- Mount Sir Francis Drake Location within British Columbia

Highest point
- Elevation: 2,705 m (8,875 ft)
- Prominence: 945 m (3,100 ft)
- Coordinates: 50°47′29″N 124°47′09″W﻿ / ﻿50.79139°N 124.78583°W

Geography
- Location: British Columbia, Canada
- District: Range 1 Coast Land District
- Parent range: Pacific Ranges
- Topo map: NTS 93D15 Kimsquit

= Mount Sir Francis Drake =

Mountain in British Columbia, Canada

Mount Sir Francis Drake, 2705 m, is a mountain in the Pacific Ranges of British Columbia, Canada, standing above the south side of Waddington Harbour and the head of Bute Inlet on the Central Coast of British Columbia just south of the mouth of the Homathko River as it empties into that harbour and inlet.

==Name origin==
The mountain was named in 1935, after the name was first proposed in 1928, in honour of Sir Francis Drake, the English explorer and privateer who was the first to sail an English ship in the Pacific Ocean and laid claim to Nova Albion, being lands to the north of Spanish California, in 1579, in the name of Elizabeth I. Current theories mostly place Point Reyes, California as being the location of that landing, but theories that he also landed farther northwards remain in circulation. In British Columbia Place Names by Helen B. and G.P.V. Akrigg, they posit Cape Blanco, Oregon as a possible site, while more recent publications by Samuel Bawlf advance the theory that further landings north of Cape Reyes happened in British Columbia and as far north as the Stikine River and the Southeast Alaska coast.
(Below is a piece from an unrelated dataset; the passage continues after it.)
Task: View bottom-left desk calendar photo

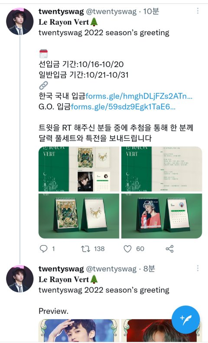Action: pyautogui.click(x=79, y=216)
The mountain is one of a series of Elizabethan-related names in the Pacific Ranges conferred in the 1930s by R.P. Bishop, British Columbia Land Surveyor, others including Mount Queen Bess, Mount Sussex, and Mount Raleigh, as well as the Golden Hinde on Vancouver Island. Bishop's paper Drake's Course in the North Pacific was published in the British Columbia Historical Quarterly in 1939.